The capital market investment offers the investors a chance to buy or sell securities in the capital markets. The two types of capital markets are the stock market and bond market where investors can trade in stocks and bonds. Investors may be investing in the new issues or in the already existing securities. Investments in the new issues is handled by the primary capital market while the secondary capital market takes care of the trading of existing securities

Hence, the capital market is basically the financial pool to raise long term funds by different companies as well as the government.

Stock Investment

Depending on the needs and reasons of the investors, the efficiency of the investment in capital market is estimated. One comes across various natures of investors. The technical investors spend time in studying the stock patterns before trading any stock whereas the economist investors take their decision of stock trading depending on the economic forecasts. These investors take risks and get benefited in return following an efficient market.

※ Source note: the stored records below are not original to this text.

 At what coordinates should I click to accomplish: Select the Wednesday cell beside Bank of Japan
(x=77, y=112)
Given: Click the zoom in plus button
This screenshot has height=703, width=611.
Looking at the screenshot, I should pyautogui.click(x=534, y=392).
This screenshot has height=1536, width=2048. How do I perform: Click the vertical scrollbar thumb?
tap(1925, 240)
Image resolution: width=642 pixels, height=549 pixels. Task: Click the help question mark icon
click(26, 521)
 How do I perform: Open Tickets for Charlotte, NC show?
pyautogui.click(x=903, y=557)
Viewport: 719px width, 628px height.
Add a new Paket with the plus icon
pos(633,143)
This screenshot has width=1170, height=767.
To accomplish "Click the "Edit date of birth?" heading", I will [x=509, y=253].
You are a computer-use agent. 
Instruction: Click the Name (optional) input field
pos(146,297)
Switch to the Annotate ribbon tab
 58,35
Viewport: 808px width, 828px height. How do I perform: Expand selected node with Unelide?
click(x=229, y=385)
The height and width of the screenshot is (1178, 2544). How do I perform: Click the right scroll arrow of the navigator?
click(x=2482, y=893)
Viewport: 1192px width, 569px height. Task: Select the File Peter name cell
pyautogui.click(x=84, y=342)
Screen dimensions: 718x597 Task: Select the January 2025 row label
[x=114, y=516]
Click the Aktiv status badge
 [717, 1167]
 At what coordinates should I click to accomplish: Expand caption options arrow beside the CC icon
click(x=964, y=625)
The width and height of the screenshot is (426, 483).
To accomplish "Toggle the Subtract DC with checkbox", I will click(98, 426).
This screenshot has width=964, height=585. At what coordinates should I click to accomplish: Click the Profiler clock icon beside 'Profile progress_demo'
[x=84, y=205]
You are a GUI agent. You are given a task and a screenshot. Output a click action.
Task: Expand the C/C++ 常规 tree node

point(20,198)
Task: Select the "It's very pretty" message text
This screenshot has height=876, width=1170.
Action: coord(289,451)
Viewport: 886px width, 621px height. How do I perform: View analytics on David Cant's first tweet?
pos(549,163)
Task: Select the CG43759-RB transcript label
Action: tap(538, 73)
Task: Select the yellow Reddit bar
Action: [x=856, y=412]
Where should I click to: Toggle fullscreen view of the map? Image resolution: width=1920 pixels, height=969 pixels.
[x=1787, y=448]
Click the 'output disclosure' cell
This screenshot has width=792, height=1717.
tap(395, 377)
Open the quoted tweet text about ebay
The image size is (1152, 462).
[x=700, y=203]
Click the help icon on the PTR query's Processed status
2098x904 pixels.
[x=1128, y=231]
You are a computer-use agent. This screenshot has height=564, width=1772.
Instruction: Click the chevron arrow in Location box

Some investors seek the advice of other people while purchasing or selling a particular stock. Then there are value investors who try to value the stock independently of its market price. The conscious capital market investors are those who depend on their own measurements and beliefs while making any stock investment.

The stock investment is basically the trading in the company stocks, derivatives and other securities.

Investing in the capital market helps the big companies to raise their long term capital. Basically the stock exchanges function as the central place for such liquid transactions. The derivative instruments like the stock options and the stock futures have their value determined by the price of the underlying asset.

Bond Investment

Bond investment is very different from that of stock investment. In this capital market investment, the participants buy and sell debt securities. Investing in the debt instrument issued by a company or government, the bond investor is actually lending money to the company while in return is promised to be paid the full principal amount plus a fixed periodic payout.

The yield on the bond is calculated by putting together the final principal and total payouts received. The yield is the effective interest rate for the tenure of the bond. The capital market investment in the bond market is done by institutional investors, governments, traders andindividuals. Another way of investing directly in the bond issue is the Exchange-traded-funds.